On a related note my bass does not have as much 'thump' with music as it did with my last configuration despite having about the same response curve and house curve post calibration. Is it possible this setting is playing a part in that? 

Thanks!!


----------



## bobgpsr

Normal home usage receivers (AVRs) use the nominal line output level convention of -10 dBV so IMO best to use that into the BFD. Less chance of having your receiver output clip. The BFD should output a nominal +4 dBu pro level to a downstream amplifier.


----------



## lovingdvd

OK, I think I see now. This is dbV, not db? Not that I know what dbV is necessarily  but then this is not a measure of the actual loudness like db would be?


----------



## brucek

> This is dbV, not db? Not that I know what dbV is necessarily but then this is not a measure of the actual loudness like db would be?


The two operating level switch settings are -10dBV and +4dBu.

The 0dBV reference level is 1 volt and the 0dBu reference level is 0.775 volts.

The switch doesn't change the level or affect the signal that it passes in any way through the unit. It simply changes the operating level.

Send a continuous peak signal sine wave from REW into the BFD with the switch set at -10dBV and then switch to +4dBu. You will see the LED indicator LED drop quite a bit....

brucek


----------



## thxgoon

I changed mine the other day after seeing red clip lights on the BFD. It was my (wrong) assumption that this would attenuate the input level and require more gain from the amp to achieve the same volume and this is how the BFD gained headroom. WRONG!! I clipped my amp.

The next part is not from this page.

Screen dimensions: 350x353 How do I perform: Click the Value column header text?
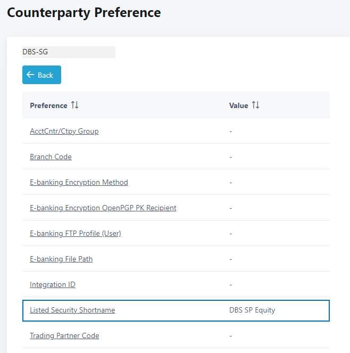238,105
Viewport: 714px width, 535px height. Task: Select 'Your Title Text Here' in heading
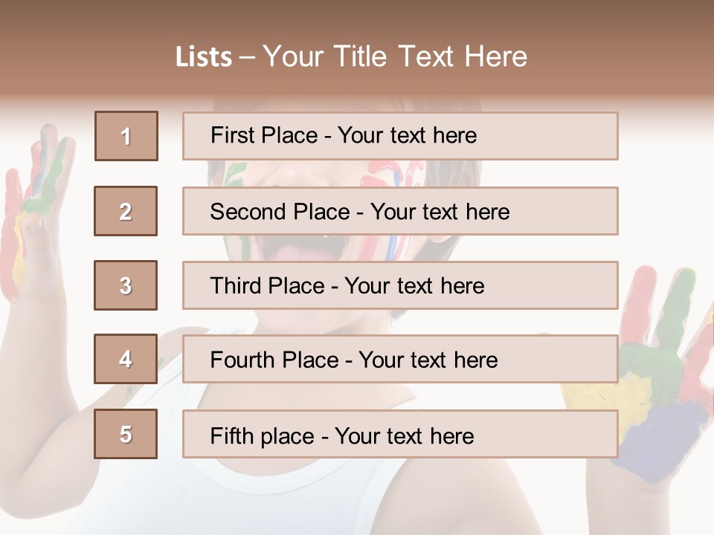click(395, 56)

Running noise to the sub and switching back and forth between the settings there was no difference in output level. Apparently just the internal processing levels are different.


----------



## Wayne A. Pflughaupt

Yup – it’s internal. Some equalizers have a switch separately for the input and output, and those _will_ make an audible difference in level if you switch one but not the other.

Regards, 
Wayne


----------